start
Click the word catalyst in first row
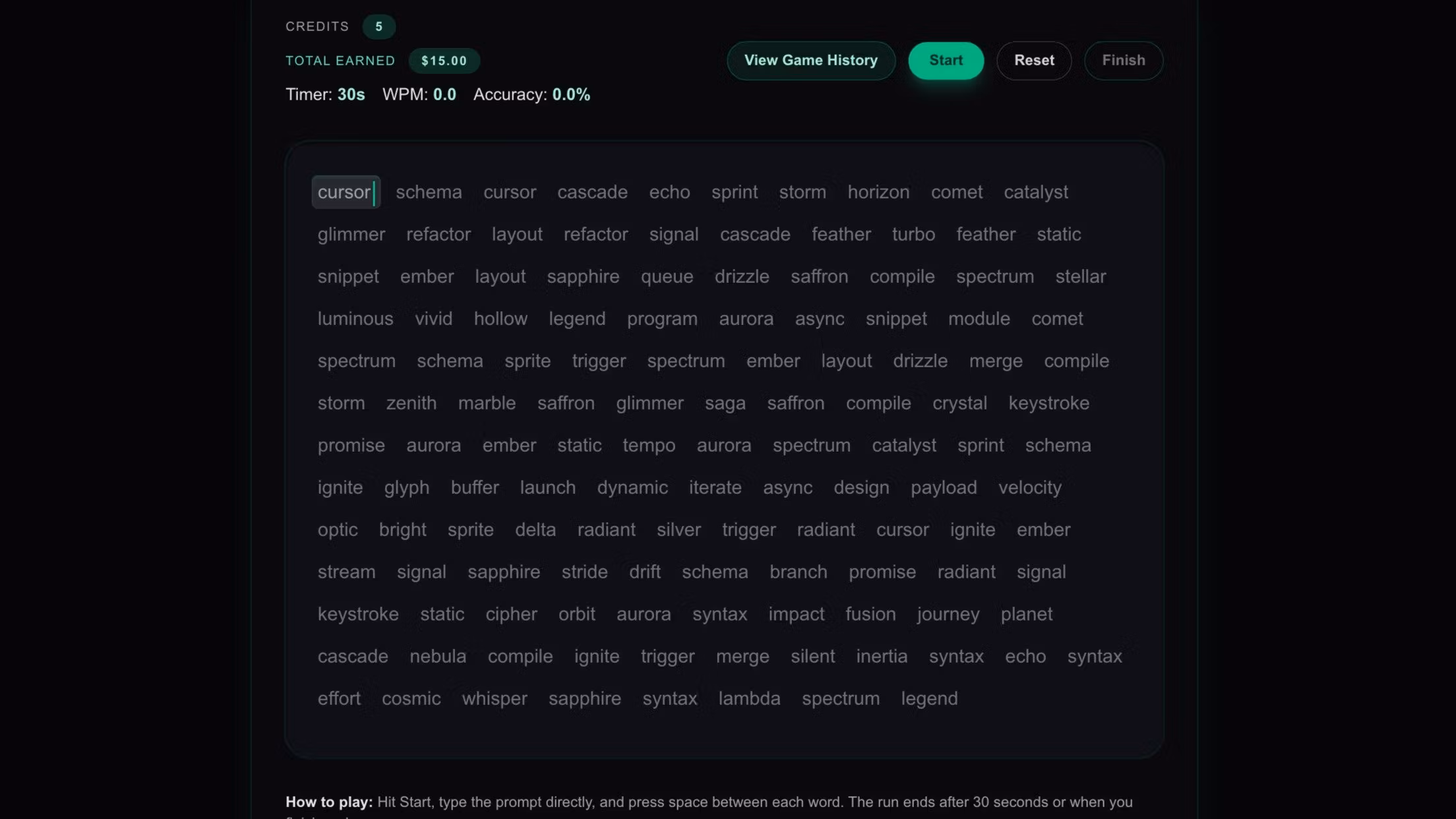 (x=1035, y=193)
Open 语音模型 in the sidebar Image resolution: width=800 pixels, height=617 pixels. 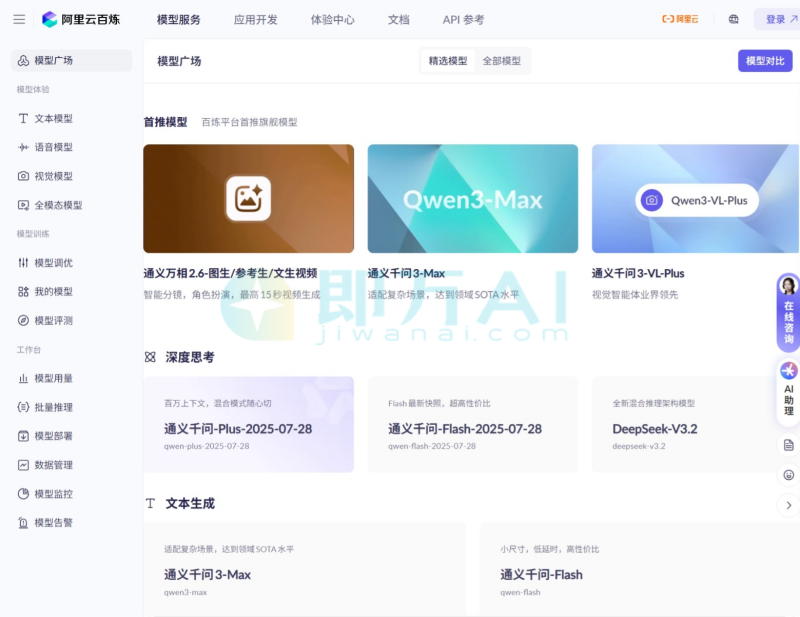point(53,147)
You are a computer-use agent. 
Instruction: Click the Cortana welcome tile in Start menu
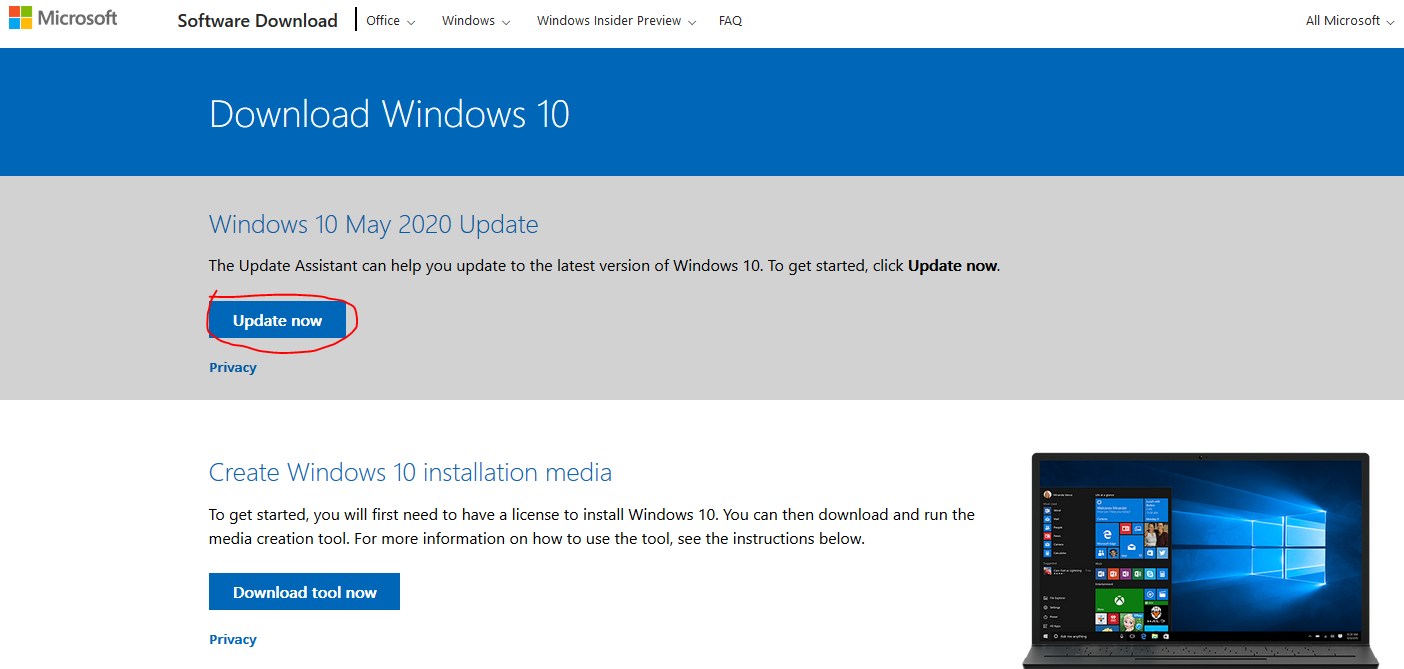(1119, 510)
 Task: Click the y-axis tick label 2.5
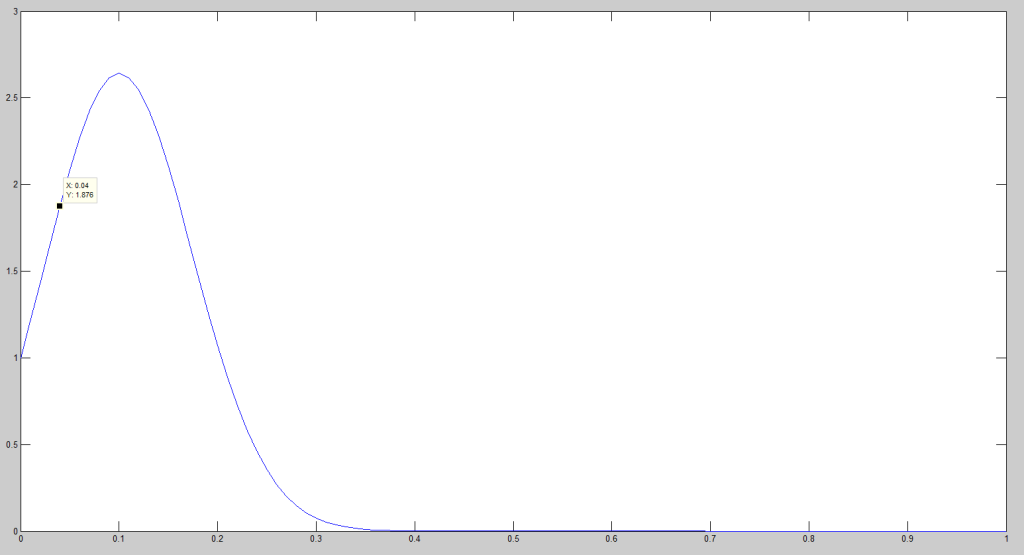tap(11, 98)
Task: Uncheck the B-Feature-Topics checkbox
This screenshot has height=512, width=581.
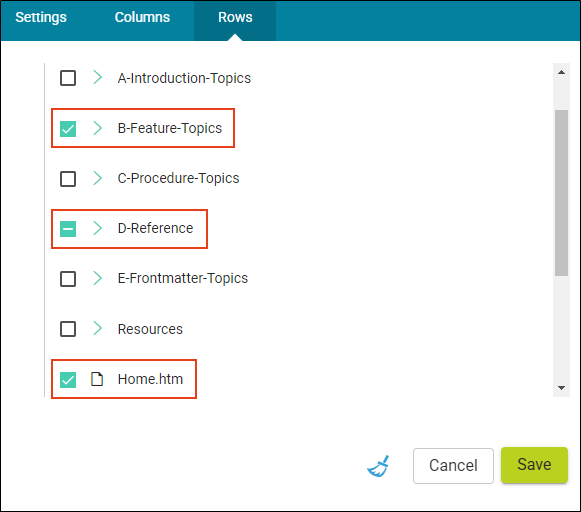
end
Rewrite the items as a numbered list, starting at the line that contains "Task: Click the y-axis tick label 2.5" and continuing through the end of the items. Omit blank lines, and don't include the pictures.

1.  Task: Click the y-axis tick label 2.5
2. tap(11, 98)
3. Task: Uncheck the B-Feature-Topics checkbox
4. This screenshot has height=512, width=581.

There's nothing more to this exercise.